James Landale:                 [0:18:58] Yes, it was a bit sink or swim. And I can remember developing coping strategies, because I’d be surrounded- I can remember being in a dormitory and there would be boys sobbing with homesickness and stuff like that. For some it’s worse than other, and things like that.

And I can remember thinking myself into another place. And I would do it by a physical- I would turn myself over in the bed to face the wall and-

Andy Coulson:  [0:19:26] And imagine a different-

James Landale:                 [0:19:26] And imagine myself somewhere else. And I would, you know. And it wasn’t escapism, because I wasn’t unhappy, but it was just, I’m placing myself somewhere else.

Andy Coulson:  [0:19:40] Where was that somewhere else?

James Landale:                 [0:19:42] Oh, wherever I happened to- somewhere on holiday, or back home, or doing something like that. And I think that that- I am able to do that. Wherever I am, whatever I’m doing, I can always place myself somewhere else.

About twenty years ago I took part in round the world yacht race where you’re- some of the races are three weeks long. So you’re on a boat for three weeks, 60 foot long, fourteen or fifteen other people on the boat. There’s nowhere to escape. And so you have to be able to, at times just mentally place yourself elsewhere. And that’s a coping mechanism. It’s not an unusual one.

Andy Coulson:  [0:20:25] And in terms of your family, seeds of resilience as well? I mean, your parents, you mentioned your dad there, do you recognise your- when you think about your attitude to crisis, to difficult moments? We’ve often had the debate on this pod about whether or not it’s biography or biology, the classic debate. Where do you- what do you recognise in terms of your background in that mix?
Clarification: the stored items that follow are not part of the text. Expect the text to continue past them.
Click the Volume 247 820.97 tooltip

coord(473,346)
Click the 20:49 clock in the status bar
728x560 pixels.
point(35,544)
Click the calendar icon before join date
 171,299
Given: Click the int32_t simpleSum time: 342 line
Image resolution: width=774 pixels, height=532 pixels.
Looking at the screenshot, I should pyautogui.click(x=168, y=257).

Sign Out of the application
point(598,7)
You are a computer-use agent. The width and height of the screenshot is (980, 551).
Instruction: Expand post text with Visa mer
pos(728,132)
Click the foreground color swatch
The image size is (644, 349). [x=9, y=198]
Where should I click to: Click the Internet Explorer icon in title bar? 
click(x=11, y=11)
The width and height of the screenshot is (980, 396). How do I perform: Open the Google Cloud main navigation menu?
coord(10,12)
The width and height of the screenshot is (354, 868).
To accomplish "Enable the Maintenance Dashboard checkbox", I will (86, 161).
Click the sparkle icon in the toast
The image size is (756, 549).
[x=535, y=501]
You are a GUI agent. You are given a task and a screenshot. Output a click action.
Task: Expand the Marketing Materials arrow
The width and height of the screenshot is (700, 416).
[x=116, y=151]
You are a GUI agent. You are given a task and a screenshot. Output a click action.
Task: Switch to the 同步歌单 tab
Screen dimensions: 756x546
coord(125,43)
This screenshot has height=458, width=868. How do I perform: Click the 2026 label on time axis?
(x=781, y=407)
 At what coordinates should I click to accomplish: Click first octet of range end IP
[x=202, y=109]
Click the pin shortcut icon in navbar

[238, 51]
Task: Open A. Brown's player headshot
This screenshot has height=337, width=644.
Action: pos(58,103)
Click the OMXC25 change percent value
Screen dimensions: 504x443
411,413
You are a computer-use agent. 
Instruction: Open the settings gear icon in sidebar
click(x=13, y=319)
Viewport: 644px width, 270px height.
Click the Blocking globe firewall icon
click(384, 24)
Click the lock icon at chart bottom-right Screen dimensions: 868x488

James Landale:                 [0:20:54] I had a very happy family background, can’t ever remember my parents ever raising their voices to each other, the closest they came to anger was an occasional pregnant pause. But my father was an incredibly calm, measured man.

Andy Coulson:  [0:21:14] What did he do for a living, out of interest?

James Landale:                 [0:21:15] He worked for the West Midlands Engineering Employers’ Association. Which is essentially a mouthful that means he was the sort of professional negotiator for big West Midlands industries at the height of all the big industrial crises of the 1960, ‘70s and ‘80s.

Andy Coulson:  [0:21:36] Right okay, and it was a lively time.

James Landale:                 [0:21:37] So you know, British Leyland, all that sort of stuff. There were times when, you know, there were threats and things like that because of what he was doing. But equally when he died I was rung up by a former union boss who had run one of the big unions, who was now a peer of the realm, who just said, “I just want to let you know that your dad was the best guy to negotiate with.” And he said, “He saved my career on several occasions.”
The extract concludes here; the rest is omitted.